Happy City Denver Installation Takes over Downtown Denver
Julie Rada walked out of the “Emotional Baggage Drop,” a small, wood-paneled booth in the main hall at Denver Union Station, on Friday, having let go of some of her daily frustrations on her way to lunch.
“I don’t know that I feel like this has fixed anything, but it’s a nice little temporary release,” said Rada, an audience development associate at Denver Center for the Performing Arts. “If anything, I crave connections and would have loved to engage in deeper conversations with people.”
“Emotional Baggage Drop” — a sort of confessional booth in which strangers ages 18 and up talk through an opening in the wall, briefly and anonymously sharing their worries with each other — is one of the most visible pieces of a new citywide art project called “Happy City Denver: Art for the People.”

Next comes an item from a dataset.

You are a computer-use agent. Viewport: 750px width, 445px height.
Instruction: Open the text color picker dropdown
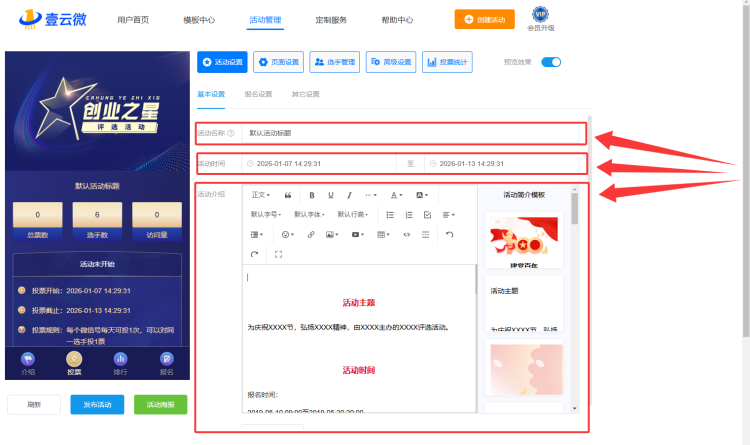396,195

Organizers and supporters, including the Denver Theatre District and the roving art museum Black Cube, kicked off “Happy City” at Union Station just before noon Friday, touting a variety of whimsical, surprising, intentionally humorous features designed to connect strangers in public spaces.
“There’s not one spectacular event with a single headquarters,” said Cortney Lane Stell, chief curator of Black Cube. “The artworks are the core part of this, but like a European-style biennial, there are also events, lectures and other activations. You can’t just go to one place and experience everything. You have to be curious. Your have to, perhaps, wander.”
But major parts of “Happy City” — which began as an installation by acclaimed British artist Stuart Semple, and has expanded into a broader, more local project — will be impossible to miss.
Besides “Emotional Baggage Drop,” which is designed to snag the thousands who pass daily through Lower Downtown’s transportation hub, “Happy City” in the coming weeks will roll out “Happy Clouds,” helium and soap bubbles combined to create giant, floating smiley faces released over the Denver Central Library, the Colorado Convention Center and other prominent locations.
Massive digital billboards at 14th and Arapahoe streets, as well as at Champa Street along the 16th Street Mall, will screen bizarre, funny, surprising videos from artists such as Theresa Anderson, Milton Melvin Croisssant III and Zach Reini.
Artist Carlos Frésquez will freshen up alleys off the pedestrian-heavy stretch of 16th Street Mall, between Stout and California streets, as part of “Between Us: The Downtown Denver Alleyways Project” (in this case, with giant, tree-shaped air fresheners), while artist Kelly Monico’s “Alley Cats” will install 300 kitschy cat figurines between Larimer and Market streets, and 14th and 15th streets.
Those and other “Between Us” installations (from artists Joel Swanson and Frankie Toan) will open at 4 p.m. on June 15, with funding and production from the Downtown Denver Partnership and the Downtown Denver Business Improvement District.
On Friday morning, Stell had just come from a fabrication shop that was preparing Semple’s piece “I should be crying but I just can’t let it show,” which will eventually become a bright yellow, smiley-faced foam “stress ball” big enough to be squished between two buildings (also opening June 15, between Champa and Stout streets along the 16th Street Mall).
“The initial ideas resonated with a lot of people, and more locals wanted to get involved,” said David Ehrlich, executive director of the Denver Theatre District, which initiated “Happy City” with Denver-based partner and curator Nine Dot Arts.
The entire, citywide installation, organizers said, has a budget of more than $500,000, supported by Theatre District funds as part of its ongoing Terra Firma project (including Konstantin Dimopoulos’ citywide “Blue Trees”) and other nonprofit and foundation support.
A previously announced makeover of the Convention Center RTD Light Rail stop has been scrapped due to prohibitive costs.
“The ‘Happy City’ project was particularly appealing because it sits squarely at the intersection of art and mental health,” said Noah Atencio, vice president of community impact for the Community First Foundation. “We believe this is a unique opportunity to change the public perception of mental health and encourage meaningful conversations throughout the city.”
Dozens of people surrounded a “Happy City” table on Friday in Union Station, picking up event pamphlets and branded fidget spinners, T-shirts and other merchandise.
Sage Hospitality is getting in on the act with art-themed overnight packages and installations at its downtown Denver hotels, including the Curtis, the Crawford and the Maven. Its historic Oxford Hotel will have a front-row seat for the “Happy City” piece “Jump (Bring Us Together),” which runs June 23 and 24 and brings an “inflatable dance party” (think of it as a massive bouncy house for adults — but with DJs) to 17th Street between Wykoop and Wazee streets. Hours are from 11 a.m. to 7 p.m.
“We know that by changing your physicality and psychological state we can stimulate happiness, so (‘Jump’) is a very active, movement-type piece,” Semple told The Denver Post in January. “The idea is really to create a series of art experiences across the whole city that increase happiness and make it more inviting.”